◆ DATASET RECORDS ◆
-- -- --
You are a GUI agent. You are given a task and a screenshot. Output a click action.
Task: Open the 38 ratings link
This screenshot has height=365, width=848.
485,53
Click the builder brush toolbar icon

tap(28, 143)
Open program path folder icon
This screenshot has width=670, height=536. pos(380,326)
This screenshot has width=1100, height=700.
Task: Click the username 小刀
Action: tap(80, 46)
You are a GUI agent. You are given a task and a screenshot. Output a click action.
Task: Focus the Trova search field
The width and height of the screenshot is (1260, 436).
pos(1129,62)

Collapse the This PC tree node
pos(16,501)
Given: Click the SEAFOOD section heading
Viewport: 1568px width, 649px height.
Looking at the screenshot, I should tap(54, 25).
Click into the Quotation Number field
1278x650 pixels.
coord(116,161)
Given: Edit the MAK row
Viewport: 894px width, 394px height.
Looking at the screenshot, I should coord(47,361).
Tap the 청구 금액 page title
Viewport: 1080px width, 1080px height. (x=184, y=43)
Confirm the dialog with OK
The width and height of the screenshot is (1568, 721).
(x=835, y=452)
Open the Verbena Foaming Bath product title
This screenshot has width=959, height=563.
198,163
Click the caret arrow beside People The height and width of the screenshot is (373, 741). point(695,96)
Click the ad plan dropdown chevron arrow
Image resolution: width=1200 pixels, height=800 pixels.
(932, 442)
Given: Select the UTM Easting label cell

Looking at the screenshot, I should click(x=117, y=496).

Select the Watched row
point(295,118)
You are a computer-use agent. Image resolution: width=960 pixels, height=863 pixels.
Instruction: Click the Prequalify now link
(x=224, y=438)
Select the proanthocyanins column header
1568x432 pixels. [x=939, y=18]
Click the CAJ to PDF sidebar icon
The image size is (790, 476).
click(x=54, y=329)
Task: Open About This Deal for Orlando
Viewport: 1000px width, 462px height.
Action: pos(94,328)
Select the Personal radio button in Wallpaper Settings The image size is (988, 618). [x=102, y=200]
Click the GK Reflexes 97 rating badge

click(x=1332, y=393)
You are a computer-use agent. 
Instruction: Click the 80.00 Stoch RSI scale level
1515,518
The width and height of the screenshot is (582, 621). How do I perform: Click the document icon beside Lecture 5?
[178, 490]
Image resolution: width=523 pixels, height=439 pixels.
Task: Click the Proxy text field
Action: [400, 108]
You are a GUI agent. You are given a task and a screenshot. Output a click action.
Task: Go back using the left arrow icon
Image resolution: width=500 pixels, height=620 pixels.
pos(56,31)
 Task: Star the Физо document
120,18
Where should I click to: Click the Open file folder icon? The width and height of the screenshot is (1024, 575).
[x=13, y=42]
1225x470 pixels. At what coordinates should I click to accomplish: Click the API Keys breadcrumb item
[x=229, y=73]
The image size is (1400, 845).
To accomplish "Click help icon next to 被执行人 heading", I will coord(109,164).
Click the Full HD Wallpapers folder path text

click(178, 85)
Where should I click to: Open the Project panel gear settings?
-- -- --
◆ TASK INSTRUCTIONS ◆
Once you have found every line in the listing that holds the string "heading", copy each of them.

◆ EXERCISE RESPONSE ◆
Given: Click the SEAFOOD section heading
To accomplish "Click help icon next to 被执行人 heading", I will coord(109,164).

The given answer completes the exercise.